Pour la faire connaître, nous organisons régulièrement des journées techniques ouvertes à tous dans la France entière. Nous ne sommes pas un club sélectif !
Nous avons aussi compilé dans nos ouvrages "RESPECTUS PANIS® I et II" toutes les recherches que nous avons menées sur les céréales (critères nutritionnels propres à chaque graine pour que chacun puisse construire sa recette), le fruit du travail de l’ensemble de nos concours, une quarantaine de recettes utilisant cette méthode et utiles pour bâtir une offre de restauration boulangère.
Cette méthode a été aussi déployée à travers le monde par le biais de nos délégations internationales.
Cette méthode n’a-t-elle pas vocation à être enseignée naturellement dans tous les CAP boulanger ?
C’est un vrai débat ! J’ai encore échangé récemment sur ce sujet avec Dominique Anract, le président de la CNBPF, avec qui nous collaborons sur l’évolution nutritionnelle du pain. Aujourd’hui, ce n’est pas au programme du CAP mais ça le devrait.
En fait, cette méthode en a un peu perturbé certains. Elle prouve que faire du pain avec une farine pure fonctionne, que le fait d’utiliser seulement 4-5g de levain par kilo de farine (contre 300g parfois !) aussi…
"Très souvent, les enseignants prennent l’initiative hors programme d’expliquer cette méthode. Et il arrive que, dans les concours, on demande aux candidats de faire un 'pain nutritionnel'. Cela prouve que nos idées infusent."
Changer un référentiel prend une dizaine d’années donc la route est encore longue.
Cette méthode permet notamment de réduire le sel dans le pain, même au-delà des préconisations du Plan National de Nutrition Santé. Pouvez-vous partager certaines de vos astuces ?
Nous souhaitons absolument obtenir l’allégation "réduit en sel" car nous avons réussi à atteindre le taux de 13g de sel/kg de farine.
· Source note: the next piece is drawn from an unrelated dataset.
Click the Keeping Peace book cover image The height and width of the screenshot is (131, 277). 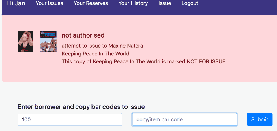(48, 42)
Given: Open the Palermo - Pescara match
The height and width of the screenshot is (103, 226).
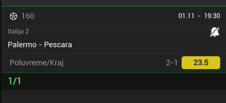Looking at the screenshot, I should click(x=40, y=45).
L’allégation est importante pour emmener les artisans, leurs collaborateurs et leur équipe de vente, et qu’ils aient le bon argumentaire pour faire découvrir ces produits à leurs clients.
La réduction du sel est facile à envisager avec la méthode RESPECTUS PANIS® pour trois raisons :
- il n’y a pas d’oxydation de la pâte car le pétrissage est réduit à un simple mélange ;
- la fermentation est longue donc cela développe naturellement des arômes complexes et permet la dégradation des amidons sur le temps et à température ambiante ; les enzymes travaillent…
- nous préconisons un minimum de levain désormais pour avoir un pH inférieur à 5.
À force d’expérimentations, j’en suis arrivé à la conclusion qu’à 13g de sel, on développe des arômes différents dans le pain. À 18g, le taux "classique", le sel est un frein pour la fermentation. Certes on a moins de ténacité aux protéines mais une autre fermentation s’installe et assure la fraîcheur de mie et une meilleure conservation du produit. En tout cas, on ne sent pas la réduction du sel au moment de la dégustation.
Nous travaillons en ce moment avec la CNBPF pour avoir un décret qui légifère sur les pains nutritionnels, même eux étaient surpris quand on leur a annoncé qu’à 13 g il était possible de faire du très bon pain. D’autres pays nous ont déjà précédés sur cette réduction, comme le Portugal.